Problem to solve — Take the line containing "The height and" and each line after it through the end of the data below, and return them exactly, minus any pictures.

(Stored items)

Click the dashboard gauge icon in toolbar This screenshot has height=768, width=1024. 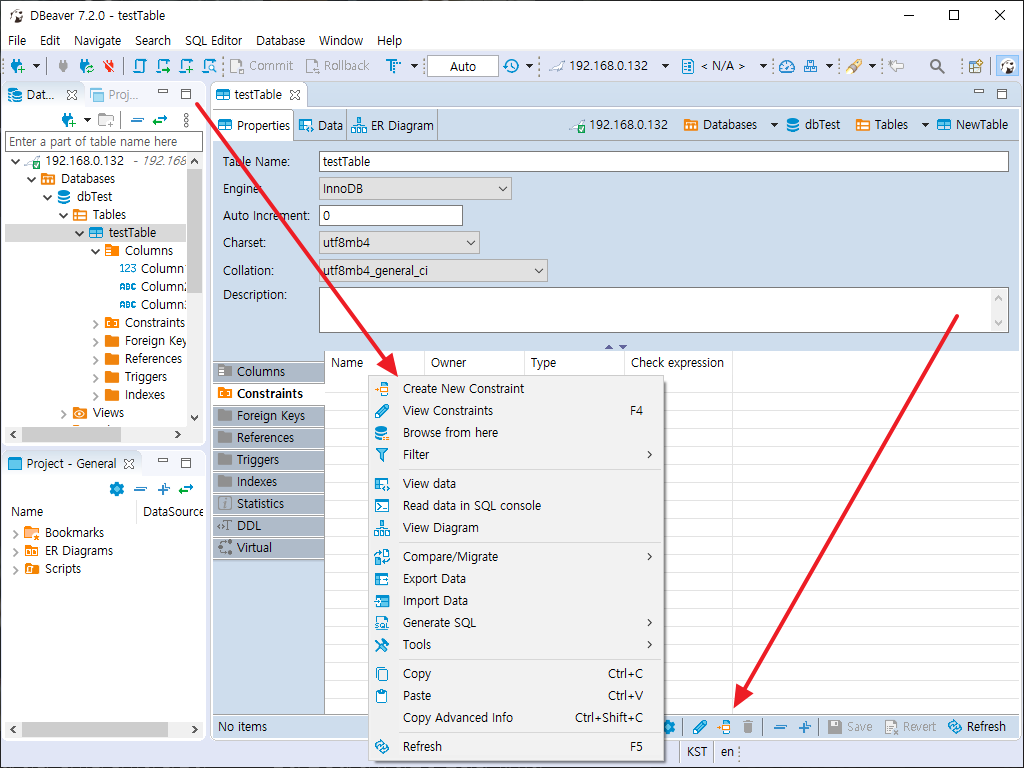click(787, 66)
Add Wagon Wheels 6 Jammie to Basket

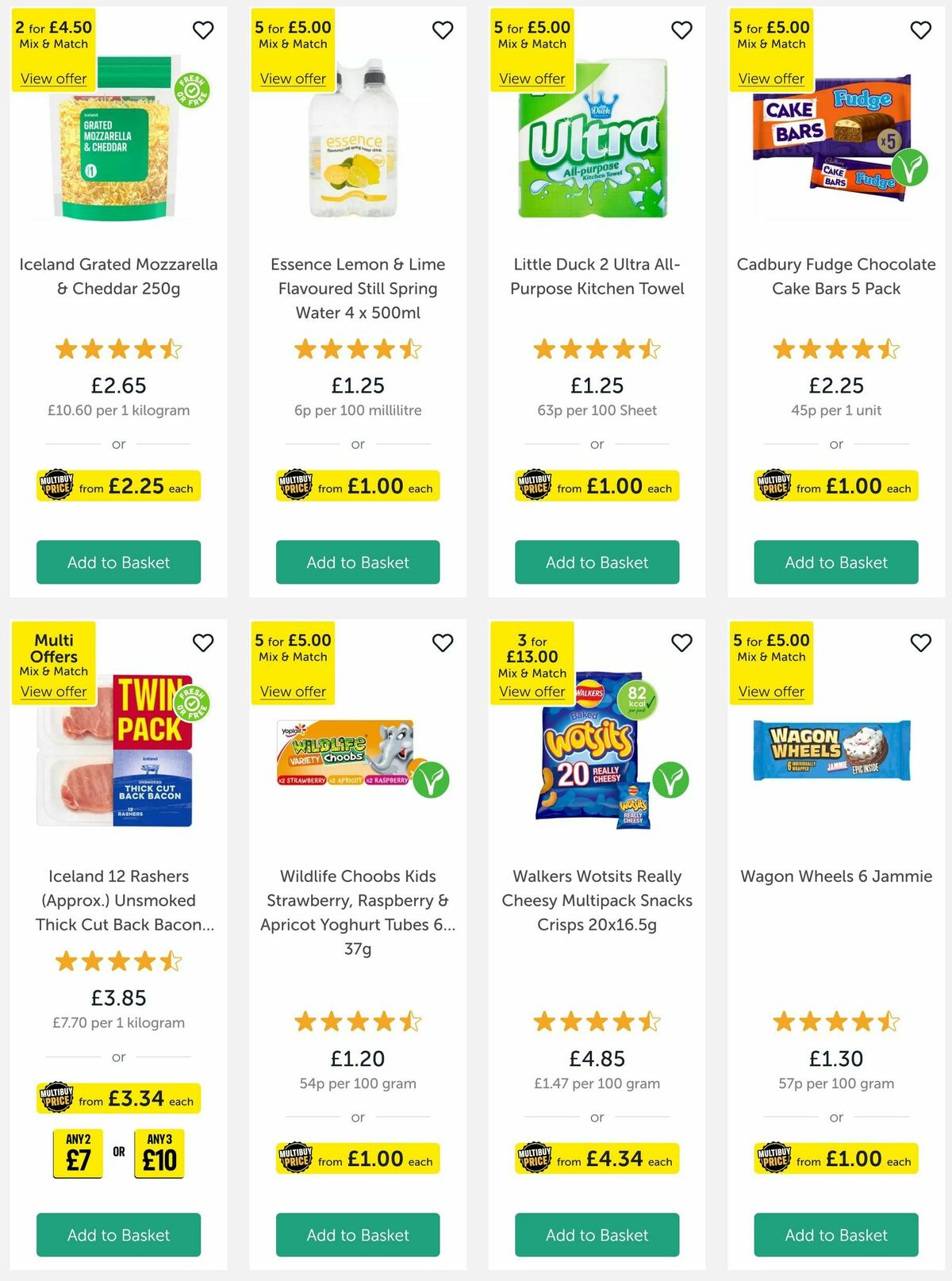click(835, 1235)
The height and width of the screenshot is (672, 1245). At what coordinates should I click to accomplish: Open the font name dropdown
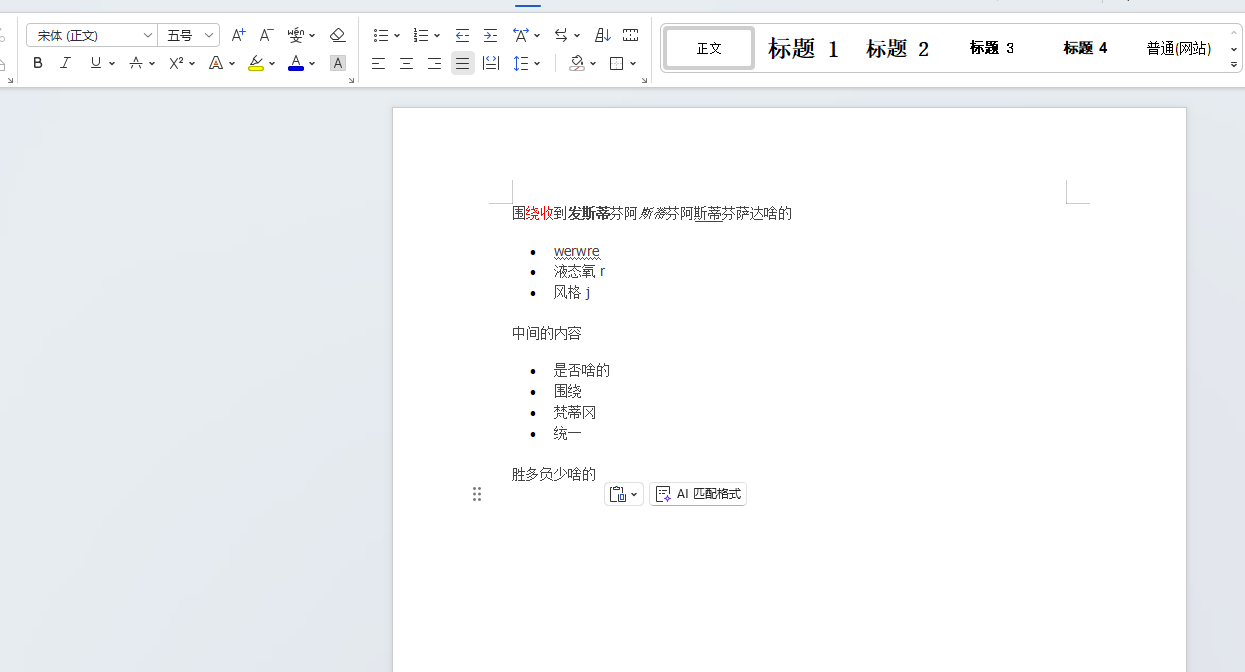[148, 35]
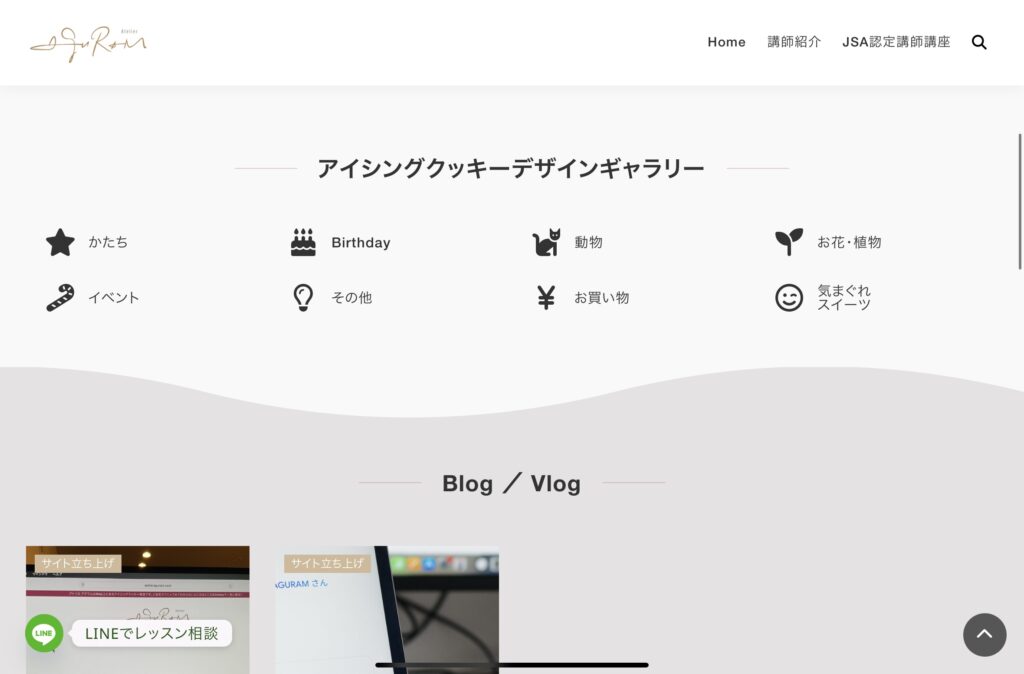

Problem solution —
The height and width of the screenshot is (672, 1245). At what coordinates should I click to accomplish: Open the font name dropdown
[148, 35]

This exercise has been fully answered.